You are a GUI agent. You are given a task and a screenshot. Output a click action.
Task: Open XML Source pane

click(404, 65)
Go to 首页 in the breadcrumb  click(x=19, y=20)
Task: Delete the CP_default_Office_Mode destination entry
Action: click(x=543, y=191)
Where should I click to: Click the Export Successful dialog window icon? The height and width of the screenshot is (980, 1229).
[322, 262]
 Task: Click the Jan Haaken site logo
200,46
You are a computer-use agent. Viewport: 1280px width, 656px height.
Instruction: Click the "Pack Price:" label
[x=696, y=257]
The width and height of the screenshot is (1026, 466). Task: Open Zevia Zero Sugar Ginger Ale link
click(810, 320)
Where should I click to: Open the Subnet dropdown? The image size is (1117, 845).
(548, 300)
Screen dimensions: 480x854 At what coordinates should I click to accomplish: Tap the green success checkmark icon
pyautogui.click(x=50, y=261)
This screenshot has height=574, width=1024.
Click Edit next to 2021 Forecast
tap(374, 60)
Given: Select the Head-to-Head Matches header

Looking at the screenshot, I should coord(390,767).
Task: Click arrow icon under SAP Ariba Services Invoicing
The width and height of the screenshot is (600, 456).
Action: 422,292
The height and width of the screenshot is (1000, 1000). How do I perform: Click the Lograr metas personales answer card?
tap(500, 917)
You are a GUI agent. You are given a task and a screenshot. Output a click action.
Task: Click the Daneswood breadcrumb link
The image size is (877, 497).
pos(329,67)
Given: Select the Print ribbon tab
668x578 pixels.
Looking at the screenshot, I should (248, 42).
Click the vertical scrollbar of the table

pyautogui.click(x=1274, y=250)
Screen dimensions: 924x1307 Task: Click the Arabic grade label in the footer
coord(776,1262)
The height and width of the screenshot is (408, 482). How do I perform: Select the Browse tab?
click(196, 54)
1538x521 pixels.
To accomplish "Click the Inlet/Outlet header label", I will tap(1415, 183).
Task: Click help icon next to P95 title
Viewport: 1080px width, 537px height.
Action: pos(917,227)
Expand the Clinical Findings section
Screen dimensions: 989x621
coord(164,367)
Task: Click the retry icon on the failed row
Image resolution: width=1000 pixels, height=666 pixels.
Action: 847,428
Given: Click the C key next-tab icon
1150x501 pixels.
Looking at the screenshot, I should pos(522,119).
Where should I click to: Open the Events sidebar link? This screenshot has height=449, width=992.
#####
Each line above that has the word "This" must be copied.

This screenshot has height=574, width=1024.
Where should I click to: Open the Events sidebar link? This screenshot has height=449, width=992.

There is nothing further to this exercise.